If I were to blackist gays in my business (private hotel) or indeed post anti gay messages on my business website and say gays were not welcome at my hotel I am quite sure that I would have law suits filed quicker than you could blink an eye. However it is ok for the other side to do….would someone explain why this is the case?

Caylus1578 on December 23, 2008 at 11:40 am

Bailout recipients Fannie, Freddie gave $ to ‘gay’ groups ! !!! ?????
http://www.onenewsnow.com/Politics/Default.aspx?id=363140
The group Parents and Friends of Ex-Gays and Gays (PFOX) is outraged that even though government-backed mortgage giants Fannie Mae and Freddie Mac went broke and received a federal bailout, they still managed to give thousands of dollars this year to homosexual activist groups.
PFOX executive director Regina Griggs says Freddie Mac shelled out $65,000 over the past two years to the Human Rights Campaign to help homosexual couples adopt children. The Freddie Mac Foundation has given more than $125,000 to homosexual activist groups over the last three years, and the Fannie Mae Foundation has given $80,000 to such groups in the past decade.
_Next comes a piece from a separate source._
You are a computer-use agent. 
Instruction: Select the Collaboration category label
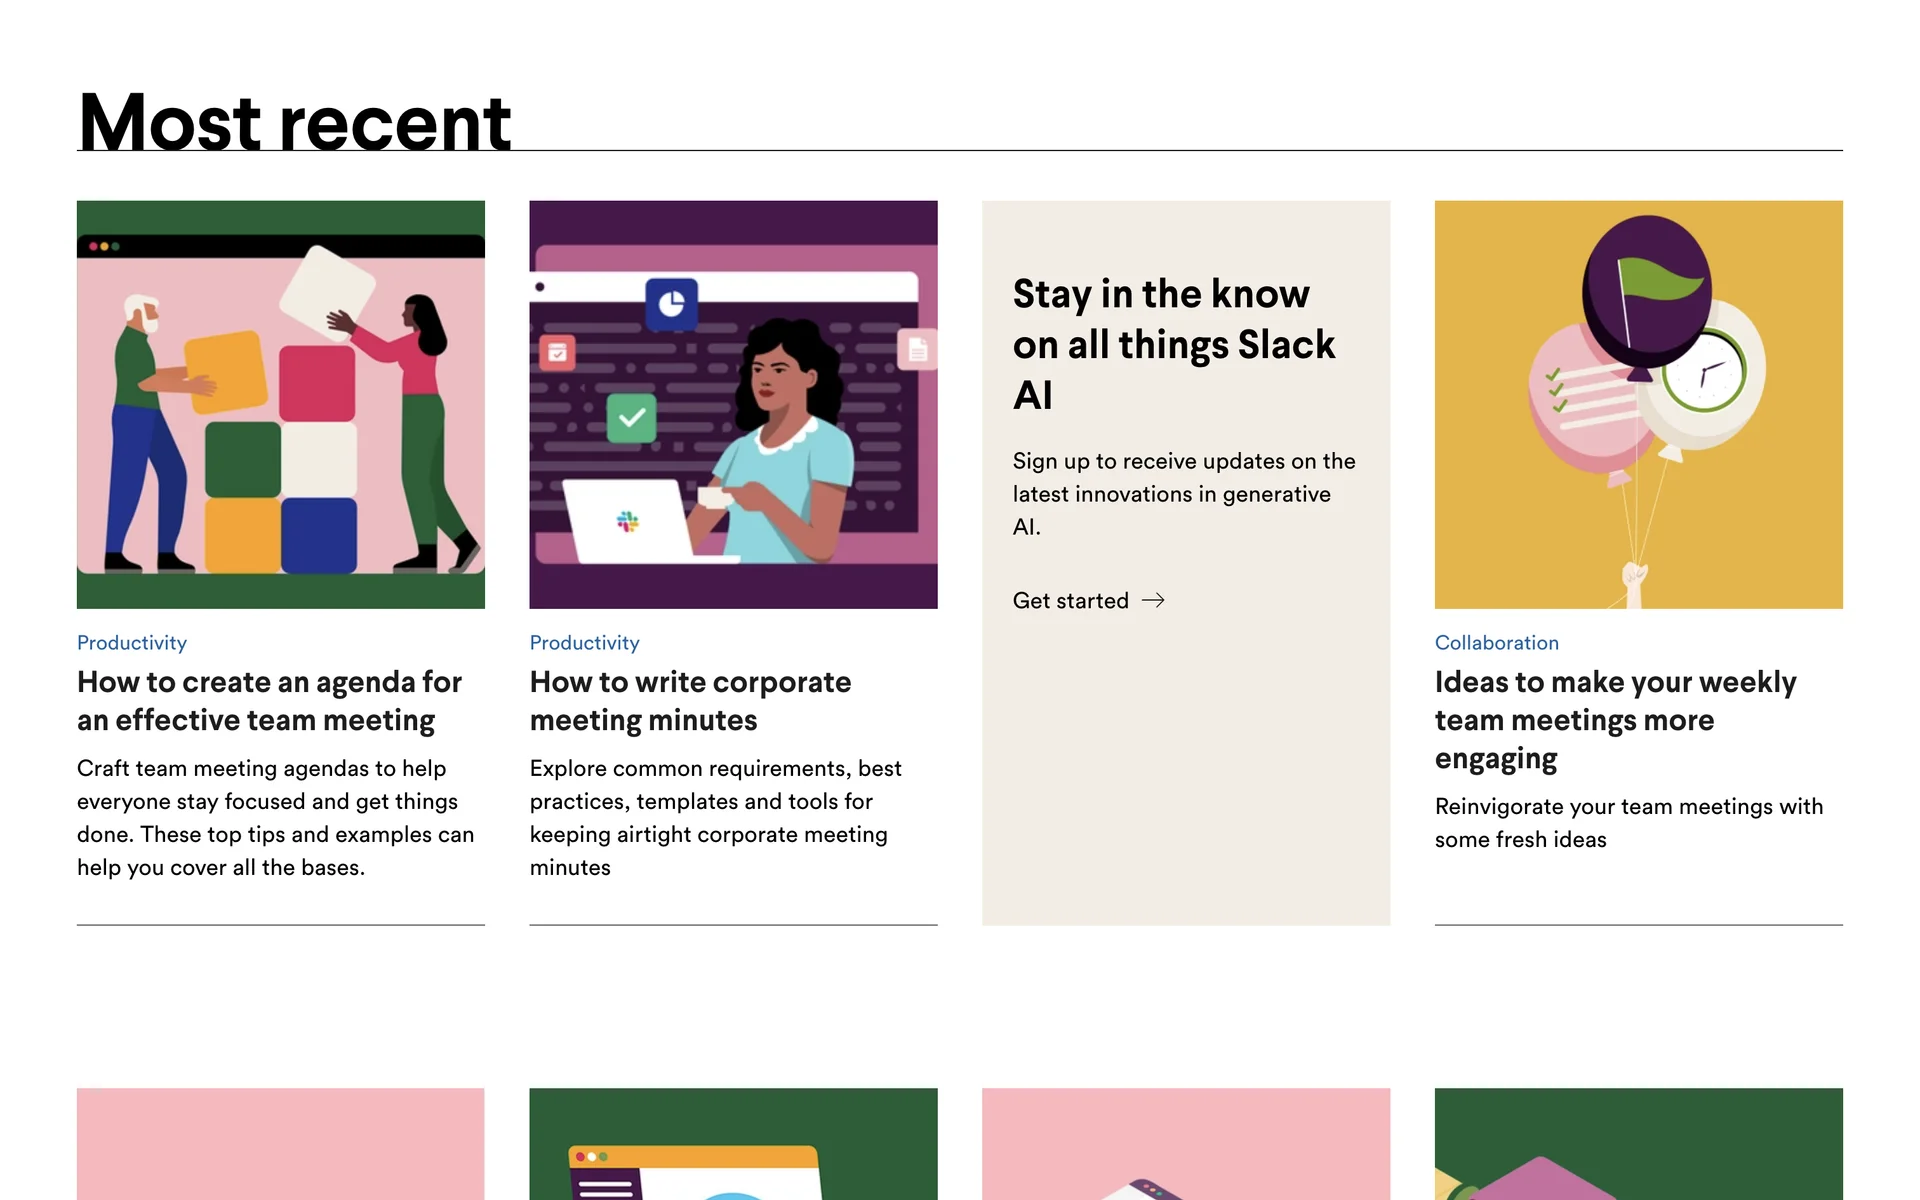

Shawn Flaherty, a spokeswoman for Freddie Mac, told PFOX that she was not sure whether the ex-“gay” group would meet grant guidelines. However, Griggs says Flaherty noted the Foundation focuses on three priorities — stable homes, foster care and adoption, and youth development.
Gift money
“What could be more important than supporting marriage as a man and one woman, adoption by heterosexual couples, and how about telling youth the truth — you’re not born that way [homosexual], that change is possible?” she wonders. “It was interesting because her other comment was that ‘the grants have not focused on the gay community. It’s a piece of it.’ That’s my tax dollars silencing me, silencing our organizations, coming after [Christian non-profits]. This is unbelievable.”
Griggs believes it is no coincidence that openly homosexual Congressman Barney Frank (D-Massachusetts) chairs the House committee that provides oversight of Fannie and Freddie, and Frank has received more than $40,000 in campaign contributions from Fannie and Freddie since 1989. Frank’s former boyfriend, Herb Moses, was an executive at Fannie Mae from 1981-1989.